* [Task brief]: Copy the records below word for word, starting at the line that contains "You are a computer-use" and stopping after the line that contains "point(81,176)". Leave the pictures out of your answer.

* [Listed entries]:
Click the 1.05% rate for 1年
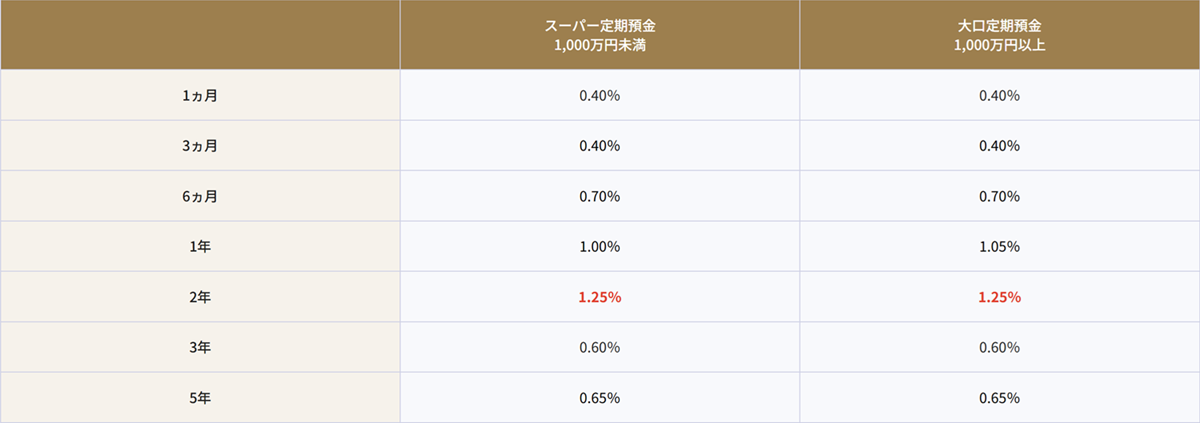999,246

--

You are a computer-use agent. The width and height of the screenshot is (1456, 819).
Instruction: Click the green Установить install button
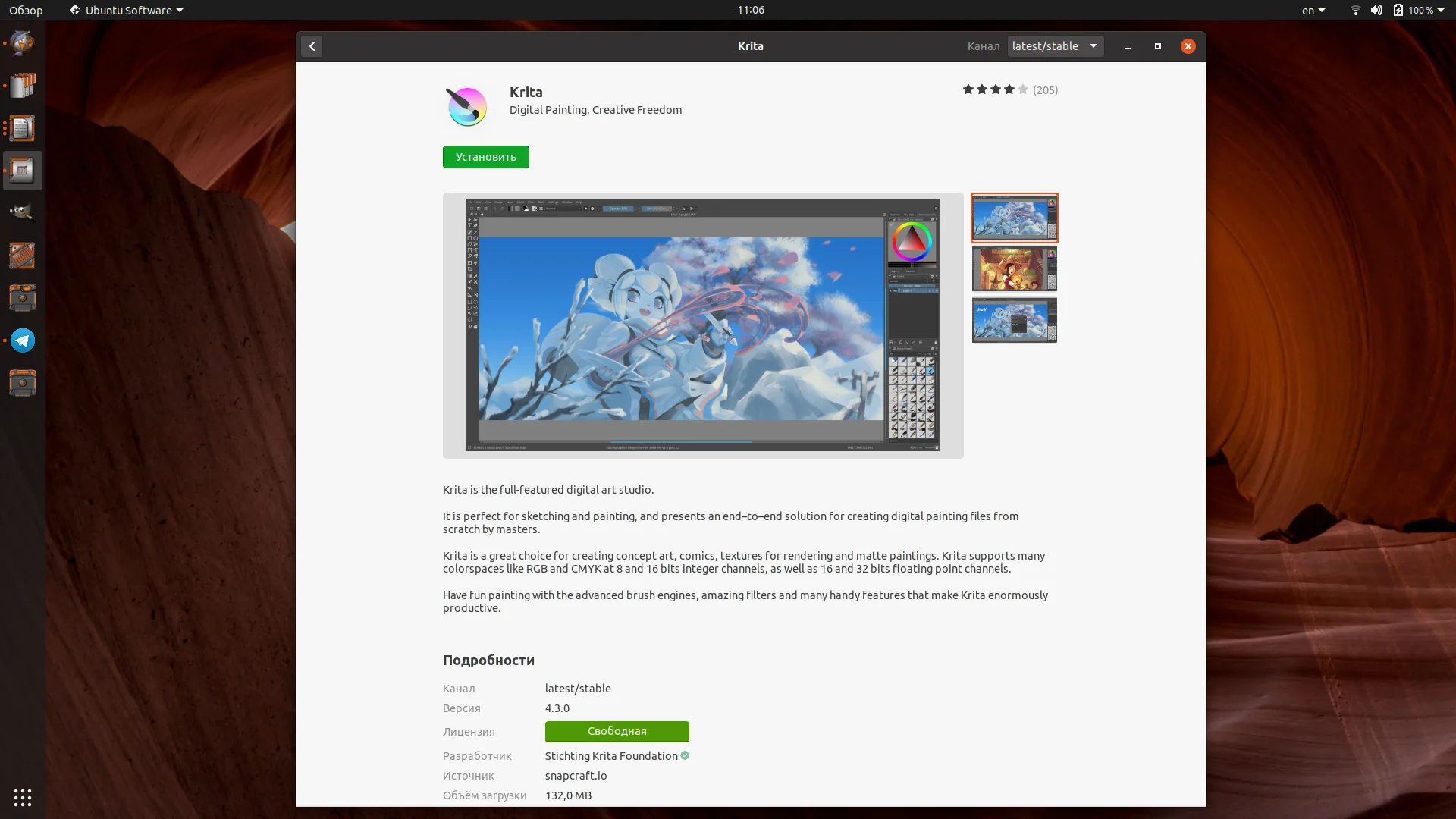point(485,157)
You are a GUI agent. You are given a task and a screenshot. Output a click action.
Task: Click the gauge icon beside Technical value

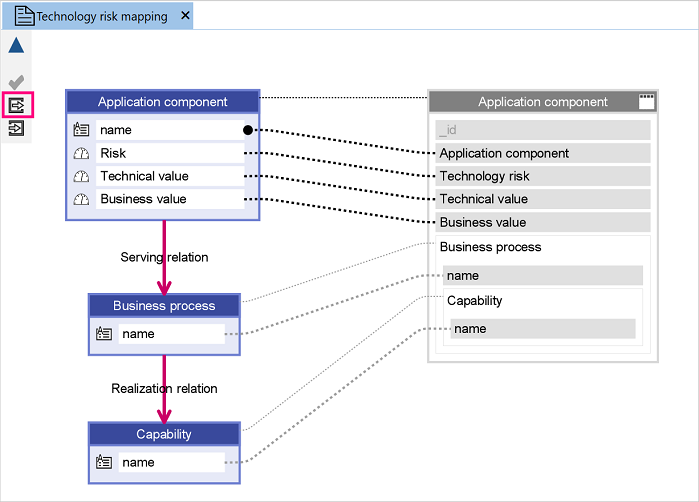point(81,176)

--

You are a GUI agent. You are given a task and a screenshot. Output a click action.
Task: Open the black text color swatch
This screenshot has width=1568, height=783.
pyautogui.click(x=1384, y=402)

* [Response to this task]:
You are a computer-use agent. The width and height of the screenshot is (1456, 819).
Instruction: Click the green Установить install button
point(485,157)
You are a GUI agent. You are given a task and a screenshot. Output a click action.
Task: Click the gauge icon beside Technical value

point(81,176)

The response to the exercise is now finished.